VirusTotal is a False Positive Factory

You should not take VirusTotal results seriously. The platform lacks any basic quality control.

My Software

I have spent over a thousand hours developing XL Converter.

It allows people to use the latest image technology like lossless JPEG transcoding. It manages binaries, converts, scales, proxies, applies metadata, compares, and reconstructs. Completely free and open-source.

It came as a shock to me that VirusTotal marks it as a “trojan” with 7 detections!

link The 7th one disappeared as I was writing this article (screenshot)

I know they are false positives, because I wrote this program. Since the code is public, you can both verify its safety and reproduce false positives.

VirusTotal is full of no-name solutions with no credibility and high false positive rates.

VirusTotal also scans for network traffic and lists infected IPs. The problem is it detects malware in IPs used by Microsoft. Microsoft dependencies come bundled with those IPs and that’s how they end up in EXEs. This includes most (If not all) software on Windows.

Under these IPs, thousands of incompetent “security researchers” appear to make false judgments with one sane individual writing.

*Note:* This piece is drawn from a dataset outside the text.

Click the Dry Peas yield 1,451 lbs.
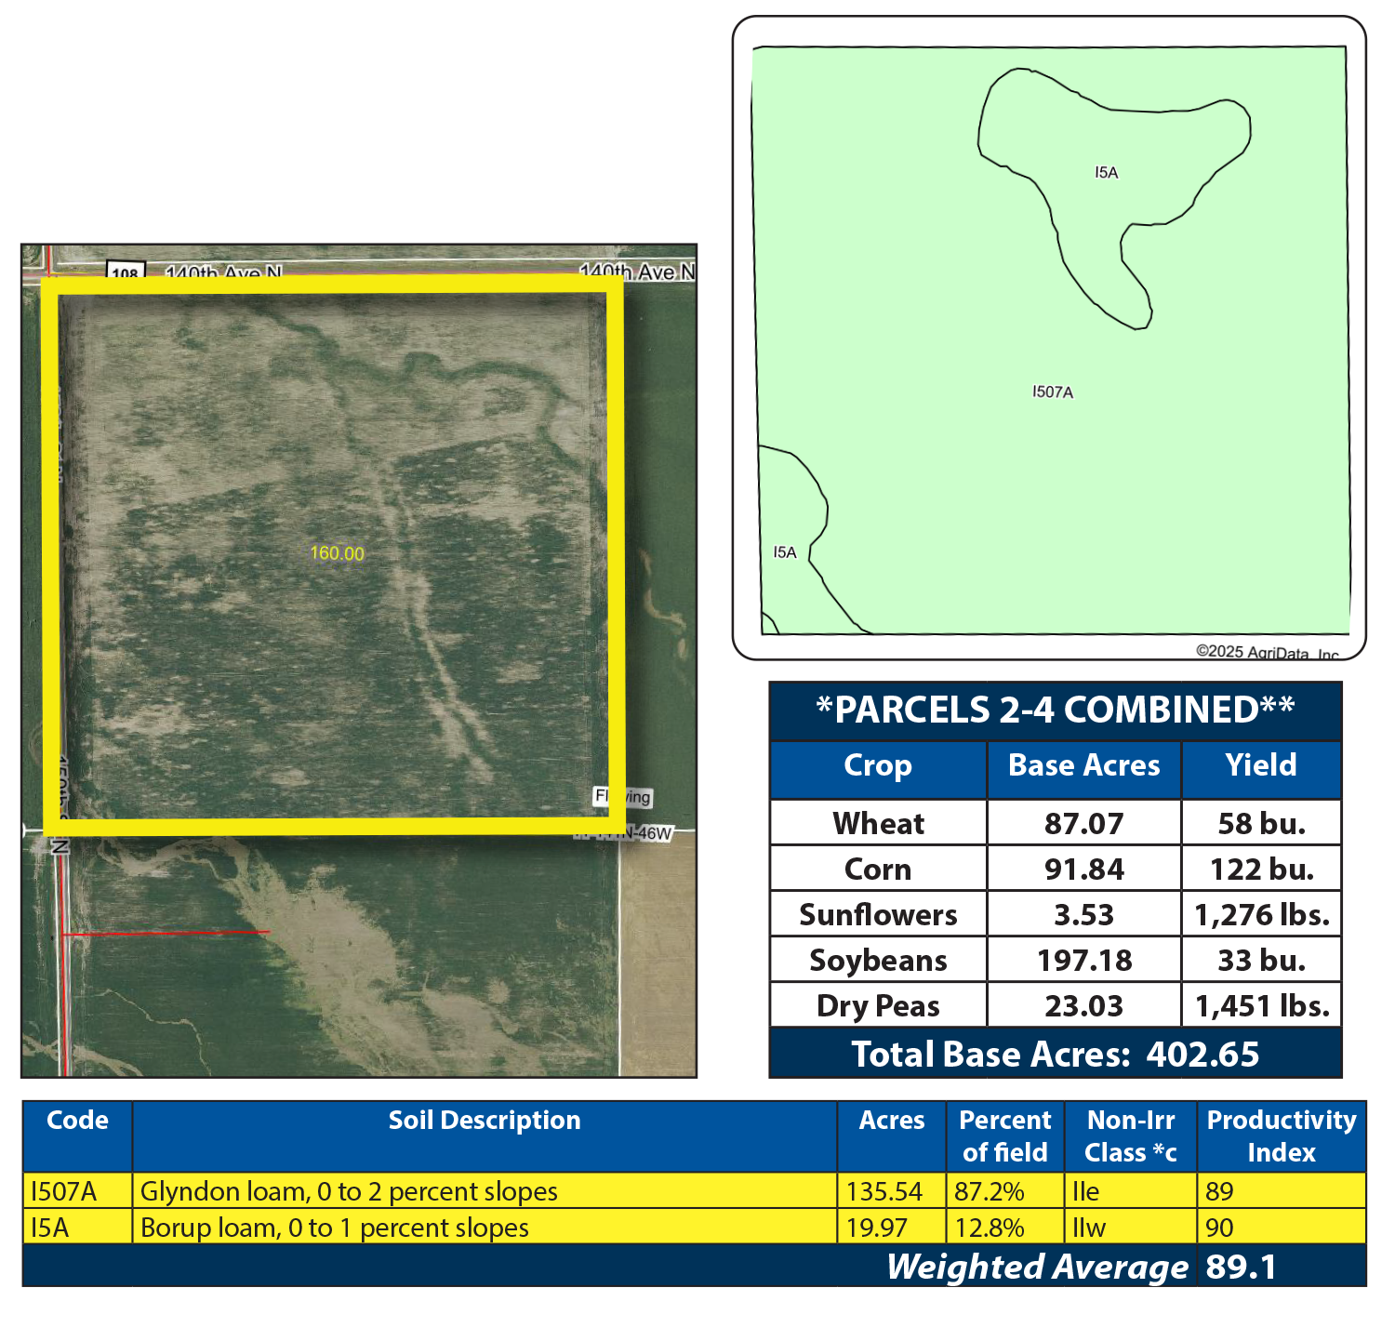The image size is (1395, 1341). 1261,1005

This IP is used by Microsoft, or Microsoft application tracking. Because if you build a clean EXE in Visual Studio 2022 […] you’ll end up with a main application binary that contacts this IP address […]
source

It’s like trying to ban water because criminals drink water.

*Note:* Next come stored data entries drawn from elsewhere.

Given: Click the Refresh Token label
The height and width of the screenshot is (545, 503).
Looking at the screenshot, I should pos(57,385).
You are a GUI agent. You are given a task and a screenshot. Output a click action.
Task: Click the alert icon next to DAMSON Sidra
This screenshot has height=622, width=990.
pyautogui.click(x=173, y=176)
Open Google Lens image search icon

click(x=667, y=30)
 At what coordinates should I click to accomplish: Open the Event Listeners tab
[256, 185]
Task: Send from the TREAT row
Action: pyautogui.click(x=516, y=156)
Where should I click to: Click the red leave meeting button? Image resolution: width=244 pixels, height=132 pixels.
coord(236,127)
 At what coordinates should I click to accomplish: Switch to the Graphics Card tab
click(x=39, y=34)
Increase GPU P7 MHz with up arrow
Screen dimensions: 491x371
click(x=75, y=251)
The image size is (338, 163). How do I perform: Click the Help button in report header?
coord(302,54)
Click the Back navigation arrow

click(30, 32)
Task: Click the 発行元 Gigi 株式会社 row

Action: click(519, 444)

Further down the line, I spotted this.

Defense Evasion – Reference anti-VM strings targeting Qemu

What? By this point, VirusTotal exists purely to feed into people’s confirmation bias. Also, their URL scanner detects Cloudflare as a phishing site.

How did nobody notice how bad VirusTotal is with false positives? Why is nobody talking about it?

All screenshots will differ from the VirusTotal URLs, because they constantly rescan files.

False Positive Factory

They track false positives, but they don’t do anything about them.

Below are the ones I personally verified have high false positive rates.

Antiy-AVL
MaxSecure
Jiangmin
Qihoo 360
Google
Bkav Pro
SecureAge
SecureAge APEX
Cynet
Sangfor Engine Zero
Zillya
Varist
Ikarus
Webroot
Trapmine
Gridinsoft (no cloud)
Microsoft
Elastic
ArcSight Threat Intelligence
MalwareURL
CyRadar

Every time I scan legitimate software, new solutions pop up as If VirusTotal had an unlimited supply of shovelware. Have a look through all the solutions they use, most look like a scam.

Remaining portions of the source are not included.